A una amiga que está tomando Prozac y una decena más de medicamentos contra la depresión le ha dicho el jefe del equipo médico que no dé importancia a una posible recaída durante los próximos días. La Navidad constituye, también para la ciencia médica, materia depresiva de gran pureza. Parece, a simple vista, que la situación se torna más benévola, pero es, precisamente, a fuerza de la concentrada dulzura ambiental que el deseo de vivir se atasca, como en los mazapanes.Ante este trastorno, las personas depresivas se encuentran doblemente amenazadas: de una parte, se amontona, en estos días, la proximidad familiar; de otra, el año agoniza y va goteando días de una calidad lenta y mucilaginosa. Casi todas las fechas, desde que comienza el desfile navideño, son fechas muy pesadas. Apenas se sale de una festividad exhaustiva se ingresa en otra cargada de pavos, confites y símbolos obesos. La sensación de recinto y angostura se intensifica mientras disminuye la respiración de un porvenir mejor. El año aparece medio muerto y detenido contra su tope, como los trenes cuando deponen su velocidad en el lúgubre destino de las estaciones. Falta ventilación, luz natural, nuevas holguras. Demasiados comensales arracimados dentro y fuera de casa, demasiadas lucecitas juntas, demasiada salutación repetida y global.

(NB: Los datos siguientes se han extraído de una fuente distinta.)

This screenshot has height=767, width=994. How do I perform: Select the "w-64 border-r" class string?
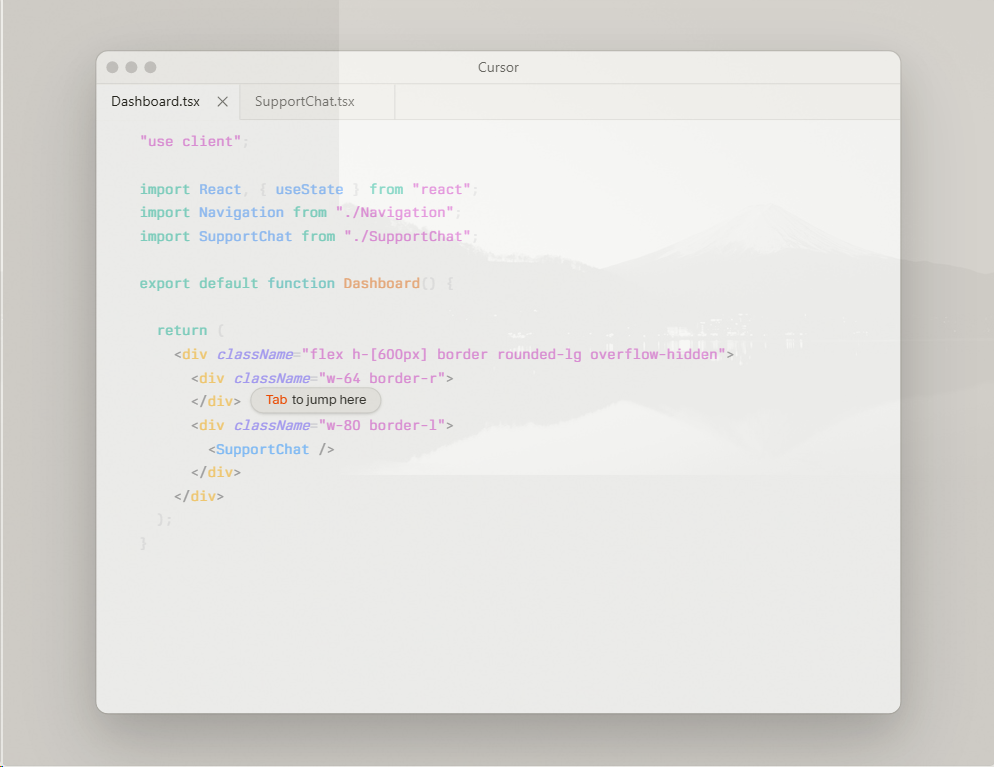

En esta atmósfera, el ser humano se angustia sin conocer bien la causa. La Navidad es endógenamente depresiva y, como las sustancias químicas, carece de cualquier intención expresa. Reitera sus tristes villancicos y abetos de campo santo, evoca un tiempo feliz perdido y siempre de una manera alelada, sin voluntad alguna de hacer sufrir. El enfermo, entonces, empastelado, otea la omnímoda compota que crece alrededor, y presiente, como las moscas, que ya nunca podrá ser salvado.